Look, there has been plenty of debate in recent months around the value of same-sex relationships and the impact they have on children. Which is silly – because, in case you haven’t heard, the debate is officially over. Yep, a new study published in the Journal of Developmental & Behavioral Pediatrics this month compares the children of same-sex parents with those of opposite-sex parents – and concludes that it doesn’t matter one-bloody-iota if children have two dads, two mums, or one of each.
Columbia Law School’s What We Know project has gathered data from 73 peer-reviewed articles, each reaching the same conclusion. We’re not talking about some half-arsed Family Feud survey – we’re talking about an international scientific consensus.

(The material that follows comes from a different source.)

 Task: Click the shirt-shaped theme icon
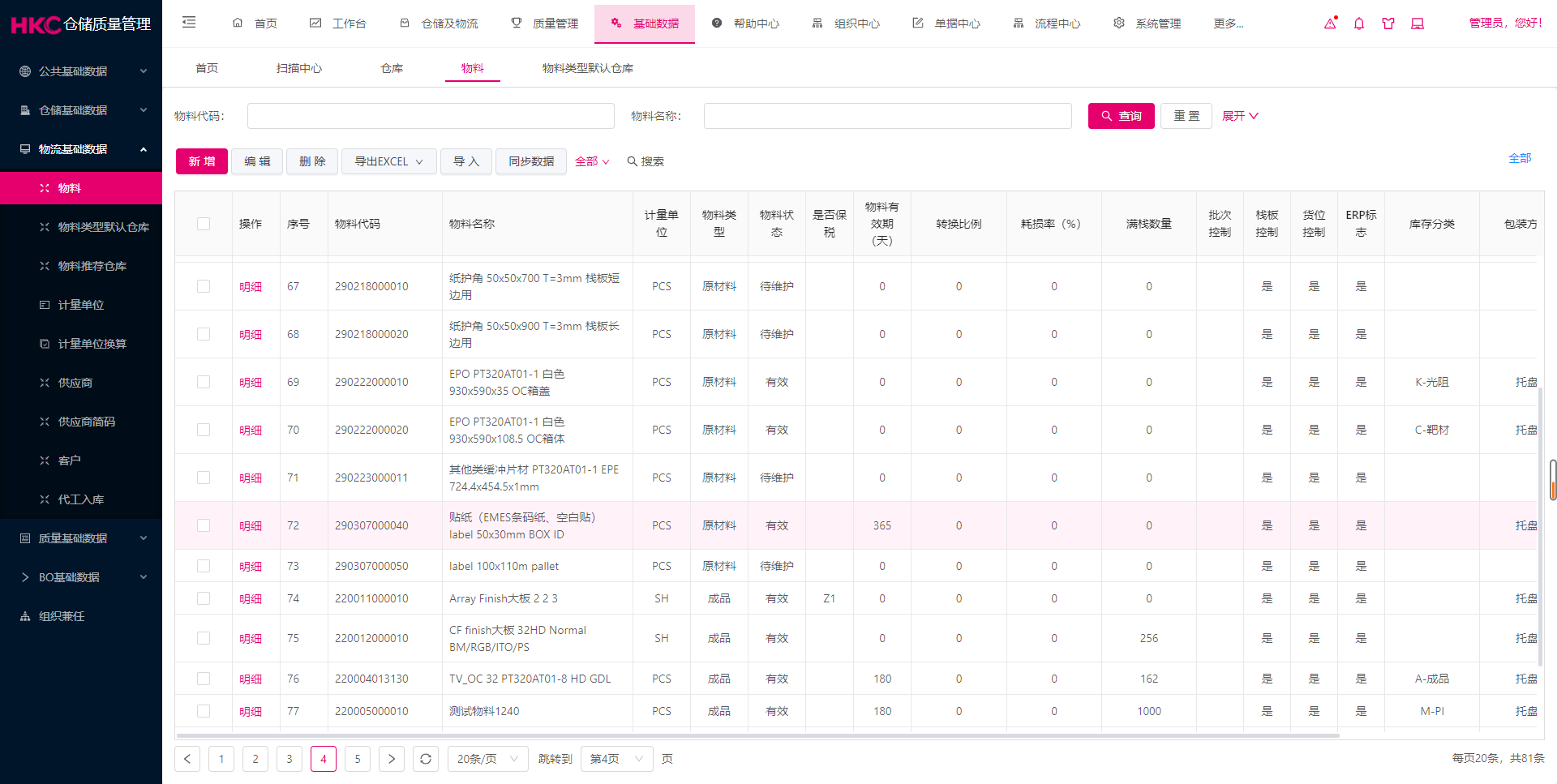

It’s time for same sex marriage (post continues after video):
And yet the ongoing game of political hot-potato that is our country’s fight for marriage equality continues. Already this year we’ve seen the independently produced documentary Gayby Baby cause an unprecedented uproar after being scheduled for national in-school screenings on anti-bullying Wear It Purple Day. Oh, and there was the small matter of the Safe Schools program, which was broken-down and unrecognisably reconstructed in the name of conservative compromise.
I get it, change is a pretty scary thing – for some more than others. But it doesn’t take much Googling and common sense to realise that marriage and child-rearing has been in a constant state of evolution for centuries. You only have to open the Bible to learn that King Solomon had 700 wives and 300 concubines; a polygamous state which was adopted by countless cultural groups throughout the world, including China, Africa, and among American Mormons in the 19th century. In fact, according to Harvard historian Nancy Cott, “monogamous households were a tiny, tiny portion” of the world population until two centuries ago, found in “just Western Europe and little settlements in North America.”